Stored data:
□ □ □ □ □
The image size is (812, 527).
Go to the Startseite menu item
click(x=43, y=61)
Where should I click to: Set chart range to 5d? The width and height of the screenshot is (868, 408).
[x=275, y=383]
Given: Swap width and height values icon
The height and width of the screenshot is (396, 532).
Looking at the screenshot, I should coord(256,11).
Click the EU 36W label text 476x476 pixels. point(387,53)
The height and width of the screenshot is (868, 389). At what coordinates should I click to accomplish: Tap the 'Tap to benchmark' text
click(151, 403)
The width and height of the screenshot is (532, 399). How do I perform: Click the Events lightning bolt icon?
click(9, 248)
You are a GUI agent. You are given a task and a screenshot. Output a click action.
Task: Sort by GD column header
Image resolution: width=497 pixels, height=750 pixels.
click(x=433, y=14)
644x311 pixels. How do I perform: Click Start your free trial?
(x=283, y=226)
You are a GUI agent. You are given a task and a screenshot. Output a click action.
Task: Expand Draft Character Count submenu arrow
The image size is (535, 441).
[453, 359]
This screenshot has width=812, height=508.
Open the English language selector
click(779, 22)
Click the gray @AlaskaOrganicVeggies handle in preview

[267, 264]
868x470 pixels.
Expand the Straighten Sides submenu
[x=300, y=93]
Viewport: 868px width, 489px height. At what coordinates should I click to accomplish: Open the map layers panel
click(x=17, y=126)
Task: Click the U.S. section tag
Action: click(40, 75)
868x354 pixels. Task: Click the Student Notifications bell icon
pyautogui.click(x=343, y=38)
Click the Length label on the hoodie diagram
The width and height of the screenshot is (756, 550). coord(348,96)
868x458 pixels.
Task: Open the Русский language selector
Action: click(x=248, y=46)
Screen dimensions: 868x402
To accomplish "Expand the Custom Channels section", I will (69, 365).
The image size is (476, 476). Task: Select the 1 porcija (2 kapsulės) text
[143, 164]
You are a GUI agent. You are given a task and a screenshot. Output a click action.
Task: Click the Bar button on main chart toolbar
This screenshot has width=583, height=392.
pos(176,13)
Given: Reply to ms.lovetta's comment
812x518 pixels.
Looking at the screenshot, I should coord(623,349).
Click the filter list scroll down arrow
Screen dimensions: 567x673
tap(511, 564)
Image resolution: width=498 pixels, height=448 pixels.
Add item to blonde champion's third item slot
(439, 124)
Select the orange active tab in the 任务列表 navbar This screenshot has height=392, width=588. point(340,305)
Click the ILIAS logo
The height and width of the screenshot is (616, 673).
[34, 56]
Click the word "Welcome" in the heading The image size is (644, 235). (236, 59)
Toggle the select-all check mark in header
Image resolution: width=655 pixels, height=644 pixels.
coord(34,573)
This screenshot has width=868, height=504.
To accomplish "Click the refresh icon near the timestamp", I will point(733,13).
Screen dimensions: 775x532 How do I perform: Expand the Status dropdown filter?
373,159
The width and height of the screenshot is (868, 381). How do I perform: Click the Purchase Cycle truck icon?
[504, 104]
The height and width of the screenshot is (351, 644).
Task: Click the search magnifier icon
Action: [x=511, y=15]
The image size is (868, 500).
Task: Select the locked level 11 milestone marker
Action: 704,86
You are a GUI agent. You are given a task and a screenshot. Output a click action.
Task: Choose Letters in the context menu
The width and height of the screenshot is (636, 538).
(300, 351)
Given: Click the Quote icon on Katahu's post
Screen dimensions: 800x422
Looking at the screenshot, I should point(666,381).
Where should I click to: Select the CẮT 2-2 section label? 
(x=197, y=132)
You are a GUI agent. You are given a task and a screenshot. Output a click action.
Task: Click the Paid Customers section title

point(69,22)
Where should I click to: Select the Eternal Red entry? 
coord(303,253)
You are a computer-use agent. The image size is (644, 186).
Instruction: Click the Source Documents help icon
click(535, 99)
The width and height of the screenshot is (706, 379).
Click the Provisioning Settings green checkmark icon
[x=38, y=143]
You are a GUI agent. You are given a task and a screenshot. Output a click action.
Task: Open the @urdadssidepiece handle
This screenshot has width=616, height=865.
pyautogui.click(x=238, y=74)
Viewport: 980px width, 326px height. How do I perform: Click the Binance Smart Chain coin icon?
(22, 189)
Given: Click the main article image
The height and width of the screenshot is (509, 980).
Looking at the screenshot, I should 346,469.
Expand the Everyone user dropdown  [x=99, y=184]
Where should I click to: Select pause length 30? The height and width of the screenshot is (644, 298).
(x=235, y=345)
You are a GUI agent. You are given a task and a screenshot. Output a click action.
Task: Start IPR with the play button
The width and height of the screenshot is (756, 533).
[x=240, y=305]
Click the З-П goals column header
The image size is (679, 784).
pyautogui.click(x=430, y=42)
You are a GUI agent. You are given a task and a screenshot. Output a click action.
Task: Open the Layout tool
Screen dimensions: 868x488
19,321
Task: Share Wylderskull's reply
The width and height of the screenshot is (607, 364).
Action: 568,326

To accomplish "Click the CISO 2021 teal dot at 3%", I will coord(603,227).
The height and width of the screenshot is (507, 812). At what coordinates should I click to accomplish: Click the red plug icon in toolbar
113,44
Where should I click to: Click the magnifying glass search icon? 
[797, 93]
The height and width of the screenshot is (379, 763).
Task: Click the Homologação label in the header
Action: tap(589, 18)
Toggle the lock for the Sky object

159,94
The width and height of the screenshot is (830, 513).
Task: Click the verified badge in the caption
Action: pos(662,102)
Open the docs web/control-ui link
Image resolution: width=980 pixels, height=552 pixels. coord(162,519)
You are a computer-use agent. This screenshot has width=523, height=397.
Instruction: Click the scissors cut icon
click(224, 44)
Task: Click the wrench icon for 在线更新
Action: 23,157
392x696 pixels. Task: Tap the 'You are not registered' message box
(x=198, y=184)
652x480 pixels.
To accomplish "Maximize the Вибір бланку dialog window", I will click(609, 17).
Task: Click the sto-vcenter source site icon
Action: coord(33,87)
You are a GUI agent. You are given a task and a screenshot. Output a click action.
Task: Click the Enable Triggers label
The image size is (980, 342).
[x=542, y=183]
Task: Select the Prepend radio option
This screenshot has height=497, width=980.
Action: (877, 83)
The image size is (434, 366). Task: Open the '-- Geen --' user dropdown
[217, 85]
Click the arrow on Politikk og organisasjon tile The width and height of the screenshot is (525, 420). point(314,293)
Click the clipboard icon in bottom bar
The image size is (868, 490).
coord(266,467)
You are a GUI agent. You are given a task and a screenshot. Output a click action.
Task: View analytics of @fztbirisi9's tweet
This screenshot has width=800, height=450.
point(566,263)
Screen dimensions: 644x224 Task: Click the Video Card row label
□ □ □ □ □
**WHAT IS REQUIRED**
When the string "main" appears in a line of the records above, that line is to be copied.

**RESPONSE BOX**
Task: Click the Bar button on main chart toolbar
Given: Click the main article image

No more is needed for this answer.